17.1.11

La sal del Mediterráneo nos mata o al menos nos ahoga las ideas

Las audiencias castigan a los triunfitos de OT 2011 a costa de la película “Déjà Vu”, mientras en Túnez la gente se mata por hacerle caso a dictadores de los buenos o dictadores de los malos. Es el color del mundo que entrega circo y música mala para tapar lo importante.

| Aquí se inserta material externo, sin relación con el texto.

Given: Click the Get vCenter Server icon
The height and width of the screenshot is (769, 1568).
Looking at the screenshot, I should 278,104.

El Real Madrid empata mientras en España las cosas están entre muy malas y peores, pero… ¿de qué se habla en los bares y oficinas?. Pero casi es mejor así, pues no podemos hacer nada por los imbéciles que nos condenan a estar peor cada día, y encima no es que manden, simplemente es que gestionan sin mandar, que es la peor manera de tener responsabilidad.
Leo que hay gente que se va a la calle, que pierde su vivienda habitual por pocos centenares de euros, mientras observo a algunos inmigrantes que se vanaglorian en un programa de televisión de estar viviendo en un piso por derecho a una patada en la puerta, mientras dice que vive de unos 400 euros que le da el Gobierno, que es una manera fatal de agradecerle a quien le da la pasta, el favor o la justicia.
Así no es complicado entender la violencia verbal de muchos, las ansias de reformas que es un peldaño más que el de cambios, las ganas de que todo se vaya al carajo pensando que es mejor así.
Creo que lo de Túnez no nos pilla tan lejos, mecachis; debe ser la sal del Mediterráneo.